Association Between Abnormal Metabolic Parameters and Receiving Subsequent Interventions in Children and Adolescents Initiating Second-Generation Antipsychotics.

Abstract

Objectives: This study aimed to examine the association between abnormal readings of metabolic parameters detected during second-generation antipsychotic (SGA) treatment and the likelihood of receiving subsequent adverse drug event interventions. Methods: This was a nested case-control study conducted on patients 1-17 years of age with at least two prescriptions of SGAs between January 2010 and January 2019 using TriNetX EMR data. Following an incident density sampling procedure, patients who received the SGA metabolic adverse event intervention (mAEI) (case) were matched with three nonrecipients (controls). The abnormal readings of metabolic parameters within 30 days before the initiation of mAIEs were further identified. These metabolic parameters include body mass index (BMI) and laboratory parameters such as cholesterol, high-density lipoprotein, low-density lipoprotein, triglycerides, blood glucose, HbA1c, thyroid hormones, liver enzymes, and prolactin. The association of abnormal metabolic parameters with subsequent mAEIs was assessed using a conditional logistic regression model, after adjusting for demographic and other clinical risk factors. Results: One thousand eight hundred eighty-four children and adolescents met the inclusion criteria and were prescribed SGA mAEIs. The most common types of mAEIs prescribed were weight management pharmacotherapy (40.6%), switching from a high or medium metabolic risk profile SGA to a low-risk one (30.9%), nonpharmacological treatment (25.4%), and switching from SGA polytherapy to monotherapy (11.7%). The conditional logistic regression analysis on matched mAEI recipients and nonrecipients showed that patients with an abnormal BMI had 43% higher odds of receiving mAEI (odds ratio [95% confidence interval]: 1.43 [1.13-1.79]).

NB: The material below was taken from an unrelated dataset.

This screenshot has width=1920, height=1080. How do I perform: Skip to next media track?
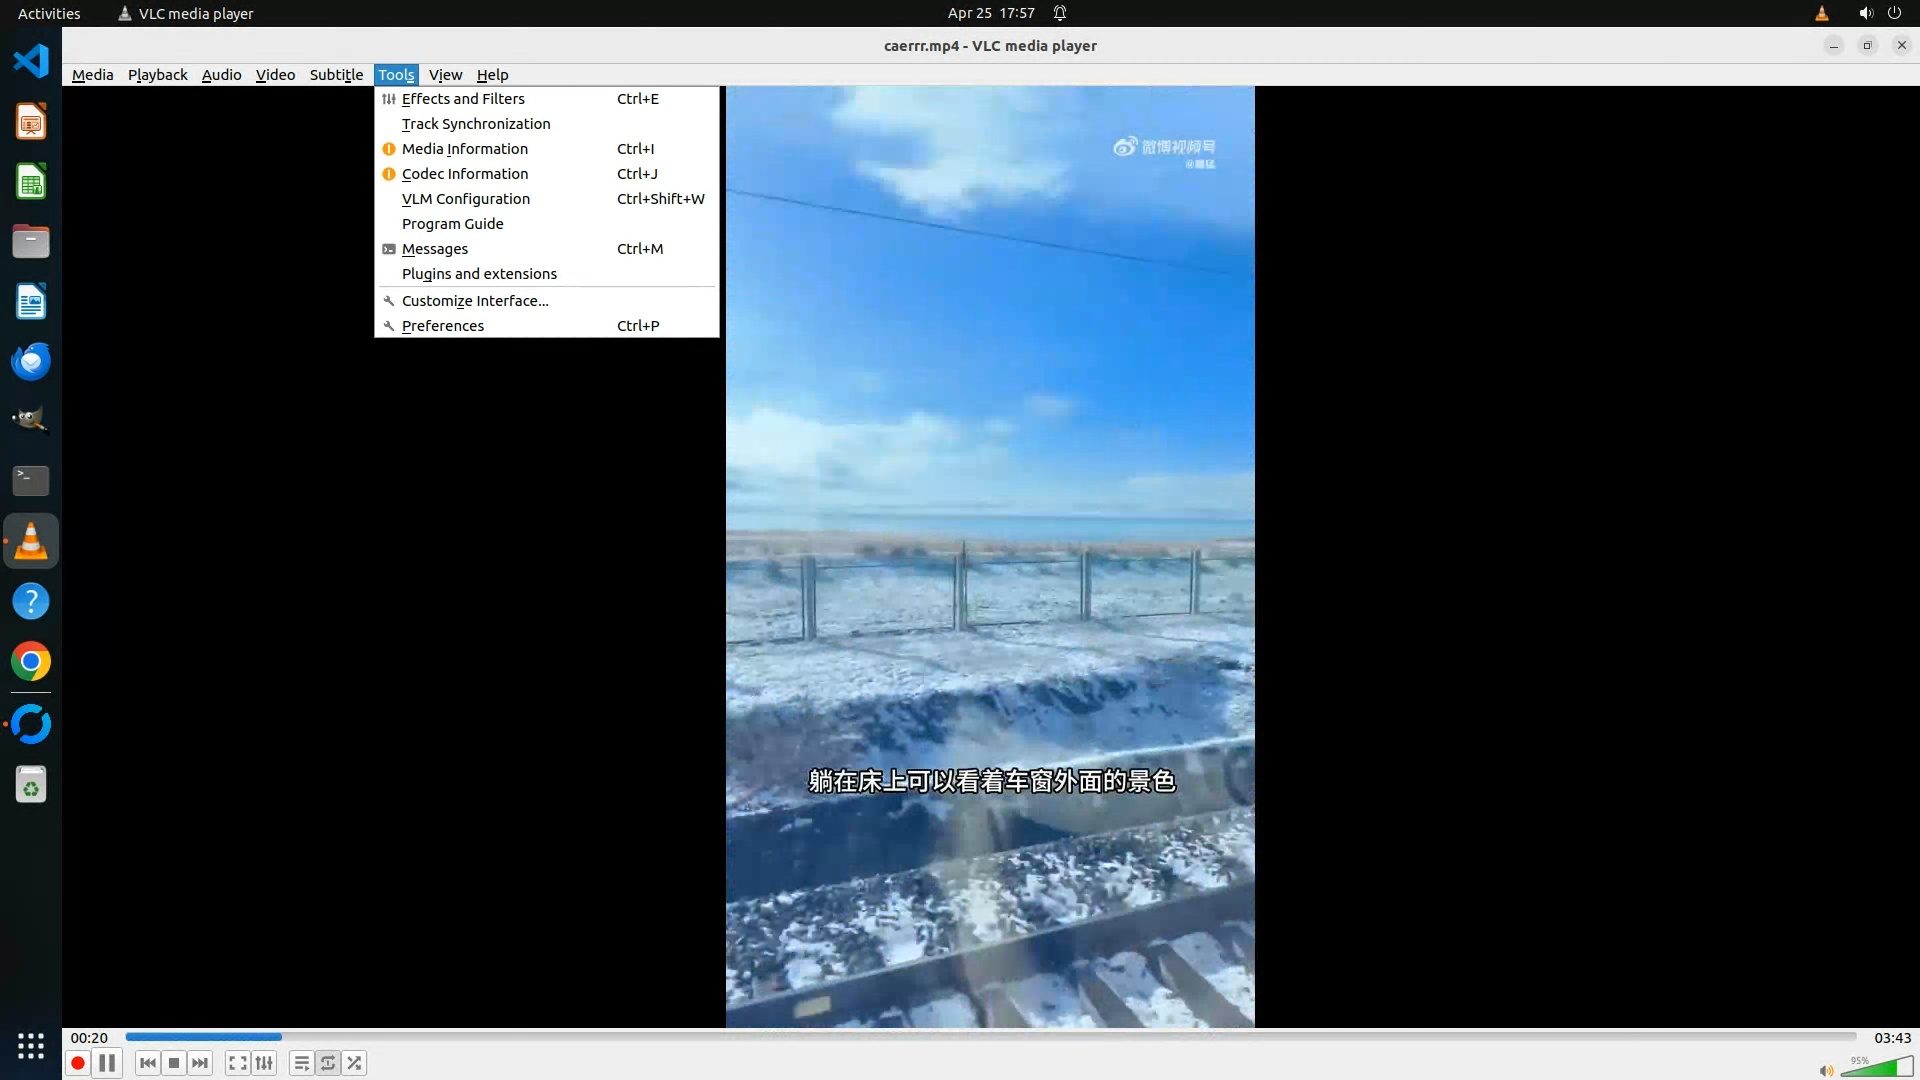200,1063
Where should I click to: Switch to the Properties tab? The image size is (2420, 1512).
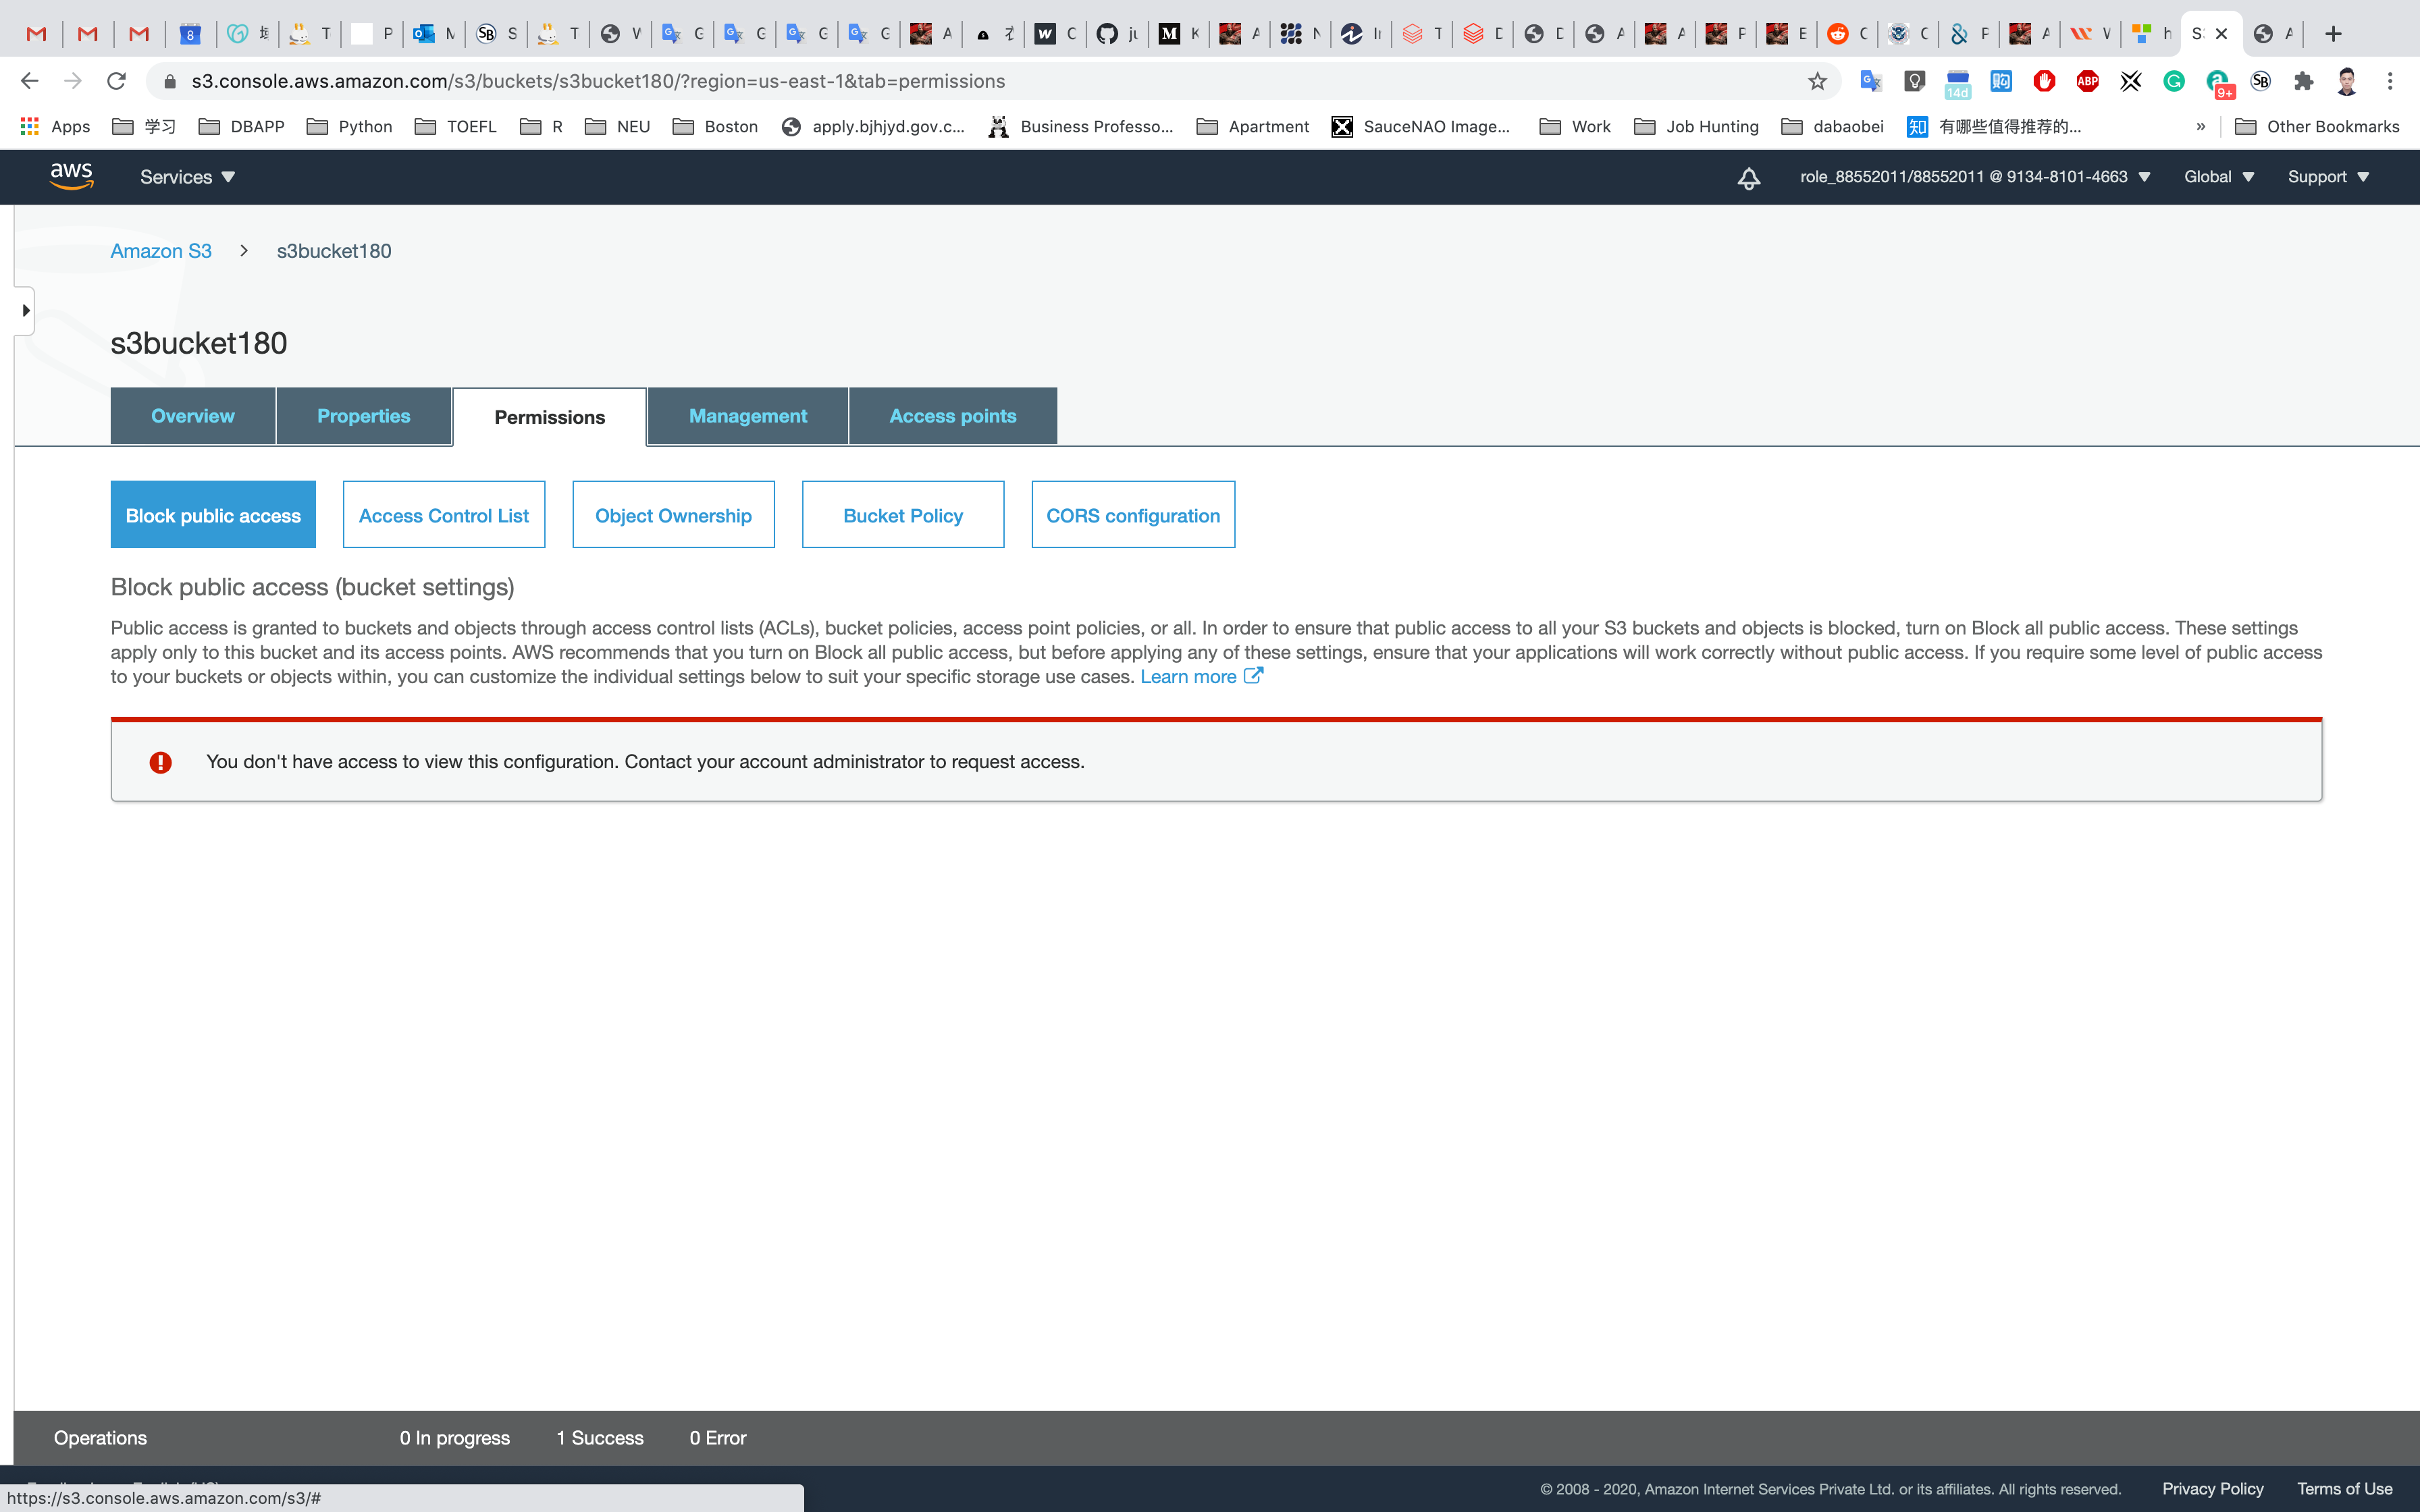[x=363, y=416]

However, the presence of an abnormal laboratory reading was not associated with the initiation of mAEIs. Conclusions: The prescribing of mAEIs were associated with the presence of obesity, but not with abnormal readings of other metabolic parameters, suggesting that additional data are needed to clarify the long-term implication of SGA metabolic adverse events other than weight gain and to inform the appropriate timing for interventions.